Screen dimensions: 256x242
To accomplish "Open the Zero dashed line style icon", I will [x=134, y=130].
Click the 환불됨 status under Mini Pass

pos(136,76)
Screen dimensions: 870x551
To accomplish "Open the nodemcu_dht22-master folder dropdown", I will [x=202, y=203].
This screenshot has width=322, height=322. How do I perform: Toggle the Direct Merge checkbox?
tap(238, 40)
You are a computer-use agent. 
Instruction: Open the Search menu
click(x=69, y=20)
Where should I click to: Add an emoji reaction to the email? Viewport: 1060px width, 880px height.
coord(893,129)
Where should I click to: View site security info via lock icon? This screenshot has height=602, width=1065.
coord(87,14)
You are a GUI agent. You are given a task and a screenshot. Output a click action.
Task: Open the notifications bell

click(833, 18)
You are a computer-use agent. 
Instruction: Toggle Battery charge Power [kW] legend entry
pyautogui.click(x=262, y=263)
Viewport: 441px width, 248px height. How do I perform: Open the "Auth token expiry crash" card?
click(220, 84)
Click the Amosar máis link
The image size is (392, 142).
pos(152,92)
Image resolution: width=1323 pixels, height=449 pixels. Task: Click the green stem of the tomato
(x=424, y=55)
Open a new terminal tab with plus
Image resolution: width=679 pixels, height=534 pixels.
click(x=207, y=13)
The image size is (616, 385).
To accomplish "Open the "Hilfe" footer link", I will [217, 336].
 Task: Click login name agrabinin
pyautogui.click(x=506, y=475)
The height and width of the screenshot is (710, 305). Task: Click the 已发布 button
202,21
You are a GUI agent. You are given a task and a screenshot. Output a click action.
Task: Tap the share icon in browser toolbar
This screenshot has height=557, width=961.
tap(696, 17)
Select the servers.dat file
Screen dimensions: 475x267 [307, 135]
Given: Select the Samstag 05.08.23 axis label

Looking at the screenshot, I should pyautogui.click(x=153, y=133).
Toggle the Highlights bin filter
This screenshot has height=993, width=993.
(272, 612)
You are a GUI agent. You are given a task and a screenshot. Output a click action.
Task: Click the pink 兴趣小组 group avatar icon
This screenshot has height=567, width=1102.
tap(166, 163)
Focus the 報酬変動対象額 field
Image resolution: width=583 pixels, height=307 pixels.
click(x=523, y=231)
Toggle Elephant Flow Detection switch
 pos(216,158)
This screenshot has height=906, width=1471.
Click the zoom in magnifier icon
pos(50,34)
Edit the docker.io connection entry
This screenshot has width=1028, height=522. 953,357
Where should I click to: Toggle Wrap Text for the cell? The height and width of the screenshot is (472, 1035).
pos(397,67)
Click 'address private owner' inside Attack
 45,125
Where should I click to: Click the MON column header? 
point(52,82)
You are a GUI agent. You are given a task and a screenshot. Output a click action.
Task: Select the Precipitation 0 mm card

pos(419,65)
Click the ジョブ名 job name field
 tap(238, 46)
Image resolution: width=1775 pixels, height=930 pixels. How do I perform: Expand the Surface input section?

### Your assignment:
From the material above, copy exactly the lines between the line holding "Task: Click login name agrabinin" and the line holding "Task: Click the pink 兴趣小组 group avatar icon", inclusive, and only those.

### Finished task:
 Task: Click login name agrabinin
pyautogui.click(x=506, y=475)
The height and width of the screenshot is (710, 305). Task: Click the 已发布 button
202,21
You are a GUI agent. You are given a task and a screenshot. Output a click action.
Task: Tap the share icon in browser toolbar
This screenshot has height=557, width=961.
tap(696, 17)
Select the servers.dat file
Screen dimensions: 475x267 [307, 135]
Given: Select the Samstag 05.08.23 axis label

Looking at the screenshot, I should pyautogui.click(x=153, y=133).
Toggle the Highlights bin filter
This screenshot has height=993, width=993.
(272, 612)
You are a GUI agent. You are given a task and a screenshot. Output a click action.
Task: Click the pink 兴趣小组 group avatar icon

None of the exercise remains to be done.